→ Vorliegendes Material
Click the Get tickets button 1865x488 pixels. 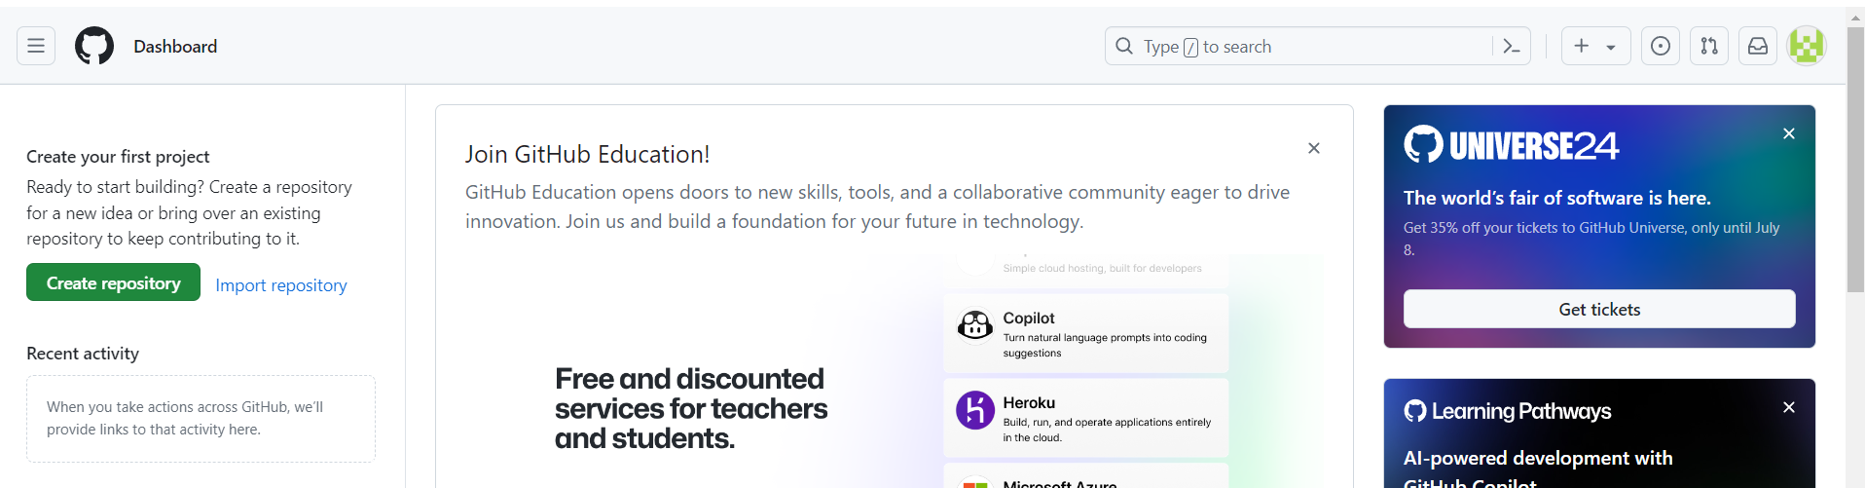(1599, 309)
...
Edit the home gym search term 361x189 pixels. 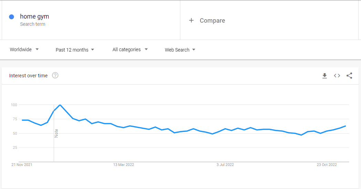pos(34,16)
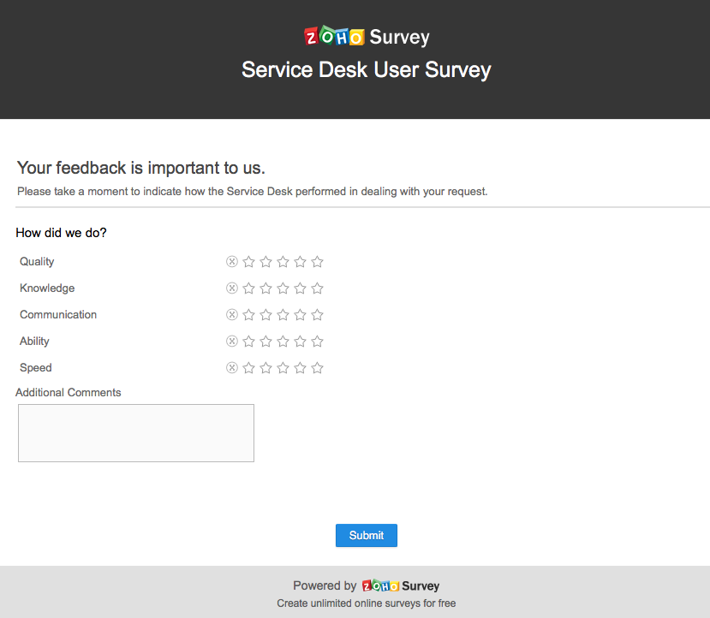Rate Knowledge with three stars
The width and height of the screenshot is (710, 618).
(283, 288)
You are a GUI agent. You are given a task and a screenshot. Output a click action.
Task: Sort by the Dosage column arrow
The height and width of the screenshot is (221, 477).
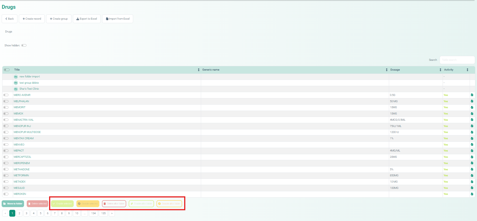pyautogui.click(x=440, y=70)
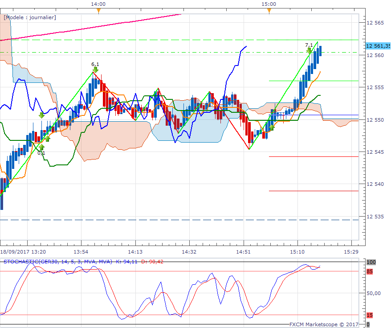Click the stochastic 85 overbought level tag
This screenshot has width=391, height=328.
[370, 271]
---
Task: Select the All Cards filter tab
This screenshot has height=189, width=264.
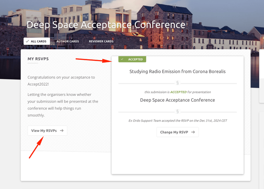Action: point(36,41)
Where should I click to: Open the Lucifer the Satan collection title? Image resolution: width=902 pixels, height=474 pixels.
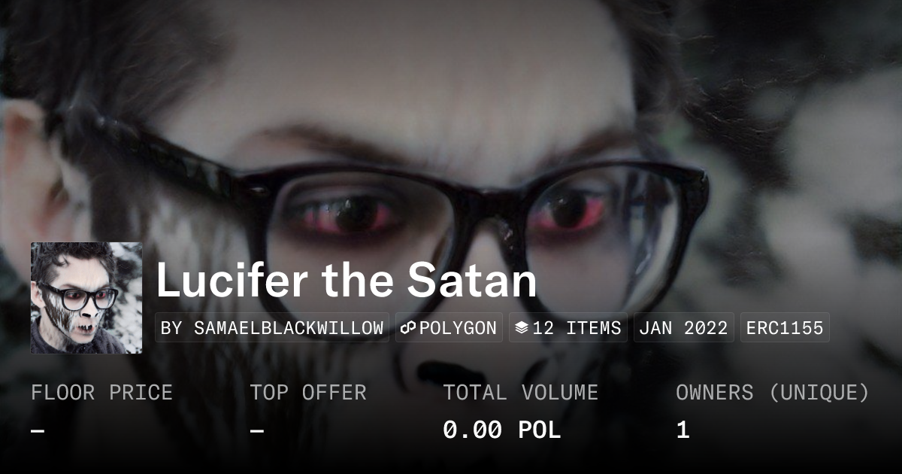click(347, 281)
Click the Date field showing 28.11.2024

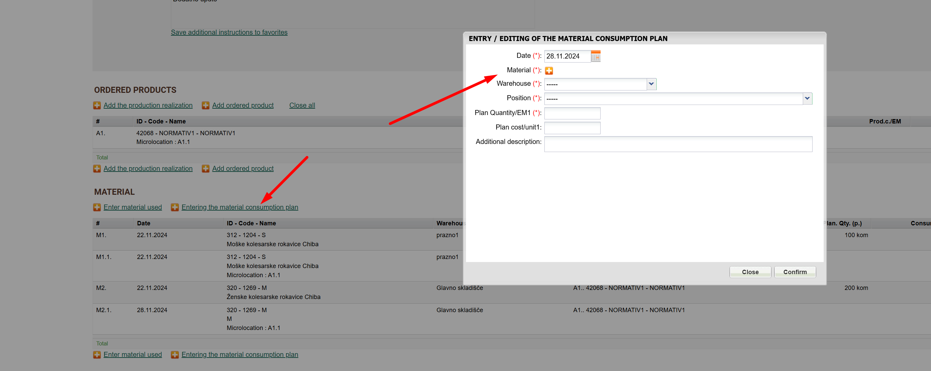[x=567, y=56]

→ Arbeitsanweisung
Such im Material oben alle Zeilen heraus, in denen das Wort „width“ vorkommt, und schreib sie ab. Dabei zählt Groß- und Kleinschreibung.

→ Antwort
The width and height of the screenshot is (710, 618).
The height and width of the screenshot is (221, 477).
This screenshot has width=391, height=328.
This screenshot has height=189, width=264.
Where should I click to: Open the Lucifer the Satan collection title? Image resolution: width=902 pixels, height=474 pixels.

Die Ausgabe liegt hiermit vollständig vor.